# Action item:
Please retype the data in full, exactly as given.

# Materials provided:
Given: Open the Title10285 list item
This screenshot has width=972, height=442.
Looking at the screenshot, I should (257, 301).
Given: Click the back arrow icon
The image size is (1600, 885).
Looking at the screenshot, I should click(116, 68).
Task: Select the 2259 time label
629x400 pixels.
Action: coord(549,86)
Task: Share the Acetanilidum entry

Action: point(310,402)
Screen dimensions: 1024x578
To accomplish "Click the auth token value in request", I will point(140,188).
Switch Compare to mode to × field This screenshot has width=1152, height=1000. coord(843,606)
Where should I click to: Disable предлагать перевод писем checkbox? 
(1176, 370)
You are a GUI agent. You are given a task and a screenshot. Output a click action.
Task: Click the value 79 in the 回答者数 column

# Task solution:
Given: Open the Title10285 list item
This screenshot has width=972, height=442.
Looking at the screenshot, I should (257, 301).
Given: Click the back arrow icon
The image size is (1600, 885).
Looking at the screenshot, I should click(116, 68).
Task: Select the 2259 time label
629x400 pixels.
Action: coord(549,86)
Task: Share the Acetanilidum entry

Action: point(310,402)
Screen dimensions: 1024x578
To accomplish "Click the auth token value in request", I will point(140,188).
Switch Compare to mode to × field This screenshot has width=1152, height=1000. coord(843,606)
Where should I click to: Disable предлагать перевод писем checkbox? 
(1176, 370)
You are a GUI agent. You are given a task and a screenshot. Output a click action.
Task: Click the value 79 in the 回答者数 column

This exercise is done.